Monday, August 22, 2005

keel over

Turns out that one of my Three Priorities for this return trip to Madison was of the sort that could be taken care of via a relatively straightforward phone call, and indeed it was this afternoon. Hopefully my efforts toward the other two Priorities will do more to vindicate my decision to make this trip. (Yes, I know how much everyone just loves when I'm all cryptic here on my blog.)

Meanwhile, I spent way too much the latter half of this afternoon mentally replaying this single moment in a football game I once saw where a pass was thrown over the middle of the field to a wide receiver. The pass was thrown too far in front, and the receiver dived forward and stretched himself out completely toward the ball. He did this despite two things: (1) as I am sure he could well see, it was unlikely that even with this effort he was going to be able to do more than get his fingertips on the ball and (2) as he could definitely see, there was a defensive back coming at him at full speed. I mean, he knew he had a very low probability of catching the pass and a very high probability of getting hit extremely hard, and yet, still, he puts himself in about the most physiologically vulnerable position possible in order at least to try to catch the ball. I am one of those people who varies considerably in the extent to which he allows his rational or romantic sides to dominate his cognition, but I must confess that I am a complete sucker for the idea that there are situations in which a person could play it safe but instead goes ahead and tries despite being confronted low odds of success and high costs to failure. And so, I remember sitting there in this stadium full of people and thinking that I had just witnessed this remarkably admirable act--one unappreciated by everyone else there, since all they saw was that it was an incomplete pass--and that it was sad that such a demonstration of character was wasted on, you know, just a stupid football game.

15 comments:

A+ said...

It is admirable to make yourself vulnerable in order to at least try to get the glory. And yeah, the guy got smashed to bits and didn't catch the ball. So it didn't work out this time. But if you never try to catch it, you never will catch it, it's as simple as that.

Anonymous said...

Is that metaphor for something current in your life, or are you just a sap?

Anonymous said...

Well duh.

Anonymous said...

I agree with Ang. J, dust yourself off, readjust your pads, and line up again...the next play is being called and it's coming your way.

jeremy said...

Anon 7:49pm: One should never underestimate my capacity for sappiness.

chris said...

a little like coleman's notion of "zeal" in foundations? (1) fun "problem" to study in choice and learning theory (a characteristic of persons or groups or situations?); (2) fun to enact -- to willfully "go down swinging" can be absurdly liberating. A friend once said with utter conviction (and a far-away smile), "Bring the car around. I'm going to be hurt real bad in about 8 minutes." Turned out bad, but not *real* bad...

jeremy said...

I agree wholeheartedly that there is something exhilarating about making the decision to willfully go down swinging and then going ahead and doing it.

Anonymous said...

Not to burst your bubble but I am certain that at the time of the play there was really no concious thought involved. It was a matter of instinct and reaction.

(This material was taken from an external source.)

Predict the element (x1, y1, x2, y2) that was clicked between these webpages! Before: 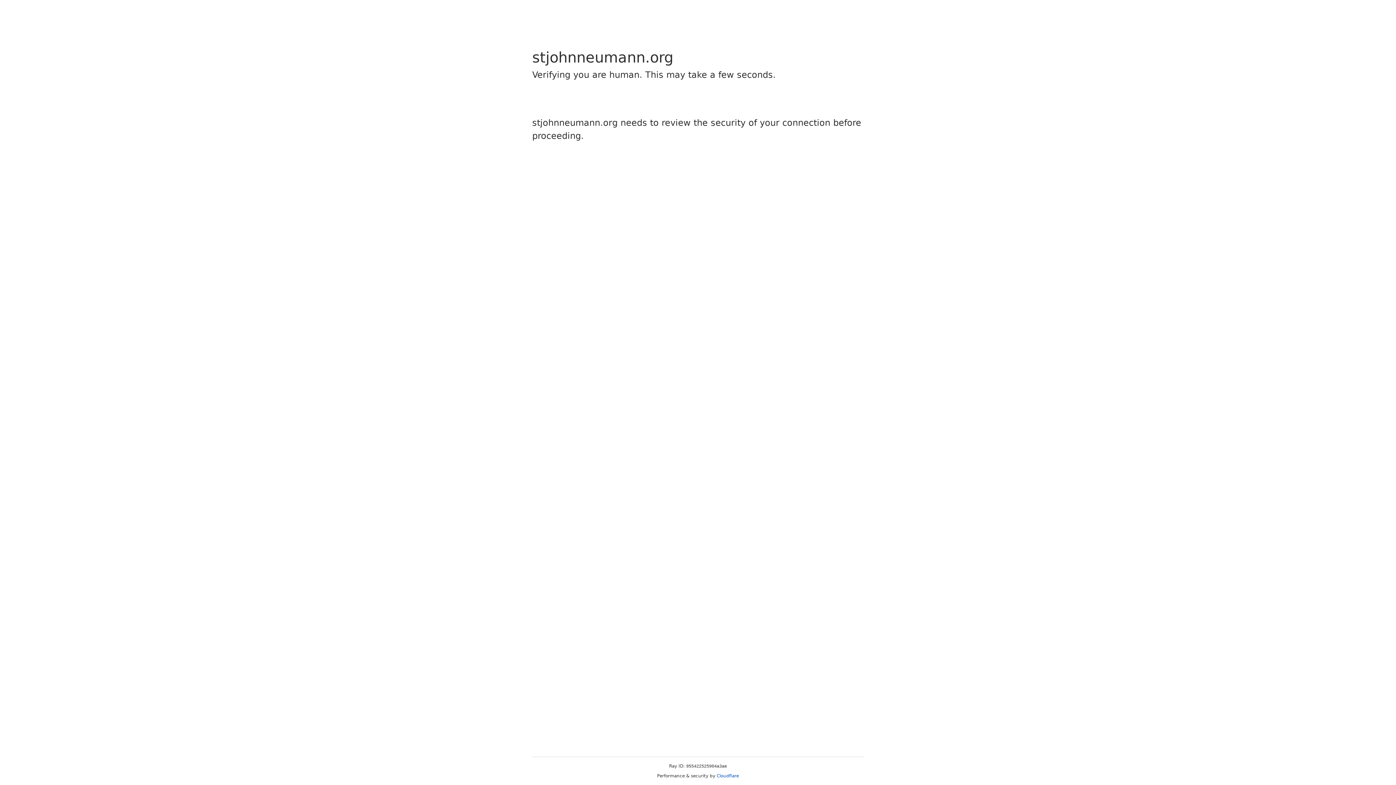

Still, the receiver had trained himself to have the instinct to always try, even when it appeared hopeless and he was going to get popped, so he deserves credit for training himself.

Tripp

dorotha said...

you just told me, in person, to comment on your blog about this. i already spoke to you, in person, about this very topic (except without the sports metaphor). anyway, to repeat myself for your public, trying is very brave and very scary and an end in itself.

remember: everyone is not making out and eating cookies. it just seems that way.

Tonya said...

Dorotha is right. Not everyone is making out and eating cookies. Some of us are making out and eating chocolate.

Really, I do think it's important to try and to take risks. There are four magnets on my frigde with quotes on them. They are:

in the long run we only hit what we aim at (thoreau)

never, never, never give up (winston churchill)

always make new mistakes (esther dyson)

in the middle of difficulty lies opportunity (albert einstein)

My friends laughed at me when I bought those magnets. They laughed right in my face. But, I see those magnets every time I open my fridge and they remind me to resist my natural inclination to be timid and shy. It helps too that (like you) I have a new attitude toward life. Mine was prompted by a midlife crisis, rather than by getting tenure, but still a new attitude can be helpful in putting aside one's fears about failure and rejection.

Besides, if you don't take chances, you may never get a chance to eat those cookies.

jeremy said...

Dorotha/Tonya: Thanks. Incidentally, I had my first cookie in many weeks on my accidental first class flight from Boston to Chicago on Saturday.

Tonya said...

We may not be talking about the same type of cookies. If we are, then that was some first class flight you were on!

A+ said...

Yeah, Dorotha/Tonya: thanks. Ang, you can go straight to hell.

jeremy said...

Ang: Thanks, of course. Sorry!

Tonya: Sometimes it's hard to keep up with all your entendres. Even more so than the dining room furniture dance moves you were showing off yesterday.

Tonya said...

Jeremy, I'm surprised to hear that you have trouble keeping up. I thought that -- of the 7 deadly sins -- lust beat out gluttony for you. Maybe the diet has skewed things.